The point is that it controverts the use of language, which is something necessary to us.  If everyone lies as much as they want, and does not feel bad about it at all, then we will be confused all the time as to what they do or do not actually believe.  No one would harbor the expectation that statements were trustworthy.  And therefore any given lie would no longer deceive.  So the idea of lying would no longer mean anything.  That is a contradiction in concept -- too much lying removes the possibility of the effectiveness of lying.  And in so doing it removes the ability to communicate directly at all, which would be a major loss.

There is no disputing the logic there.  The question is not whether the things he has defined exist.  The question is whether their existence actually matters.  That, he 'proves' by taking up 'autonomy' as his principal value, and applying a very simple version of the Golden Rule in a ruthlessly rigorous fashion.  If you were the extortionist, you would not want everyone to lie to you.  We need to more directly address the morality of extortion, rather than working around it by thwarting its effects.

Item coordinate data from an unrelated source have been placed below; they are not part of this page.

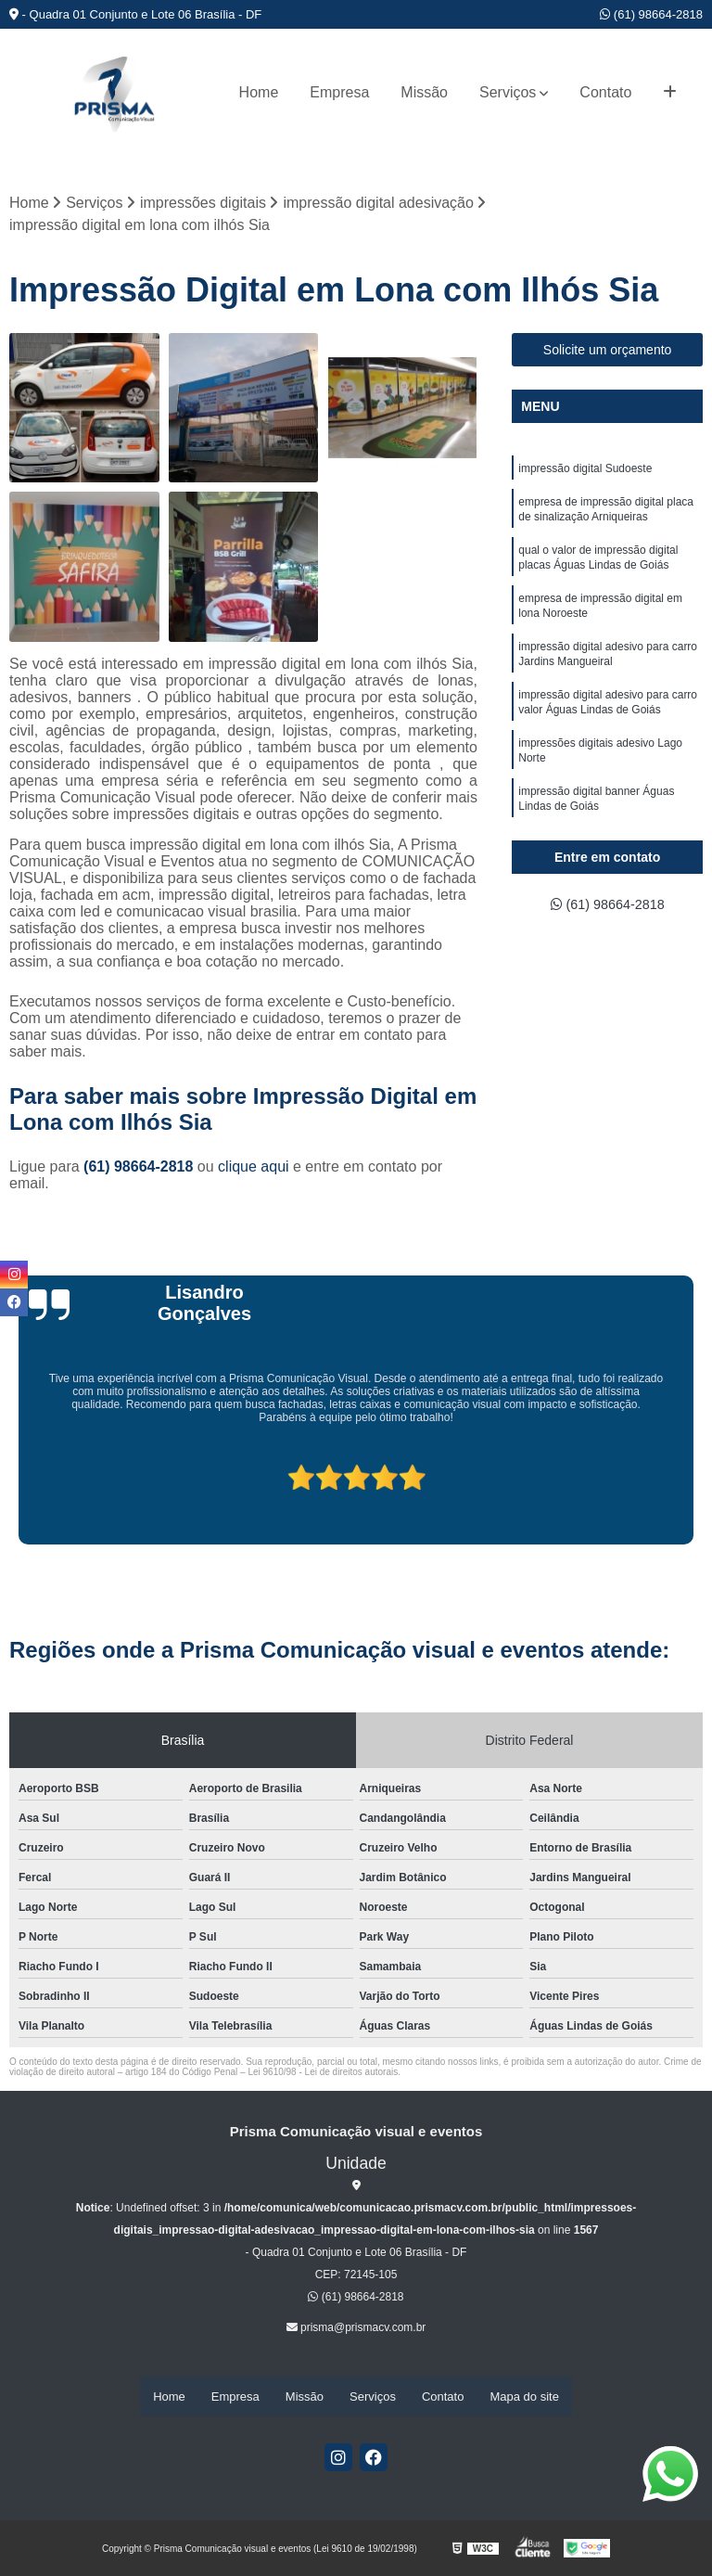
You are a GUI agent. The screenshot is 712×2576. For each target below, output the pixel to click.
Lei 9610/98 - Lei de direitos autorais (323, 2074)
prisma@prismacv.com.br (356, 2329)
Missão (424, 92)
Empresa (339, 92)
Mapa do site (524, 2397)
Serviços (507, 92)
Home (259, 92)
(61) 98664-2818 (651, 14)
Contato (605, 92)
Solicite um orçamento (607, 351)
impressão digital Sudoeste (585, 471)
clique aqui (253, 1168)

Otherwise, we are not addressing morality as a community, we are using the criminal to justify our own misbehavior.  Once you do that with one category of misbehavior, it applies to a wide range of things you might forgive, including extortion of your own.  That is using a human being as a mere means to our own psychological comfort.

So he has foreseen your argument, and he addressed it explicitly, even down to the idea that you should not lie to prevent a murder.

That does not prove he is right, but it does mean that you need to make that more global decision for some other reason.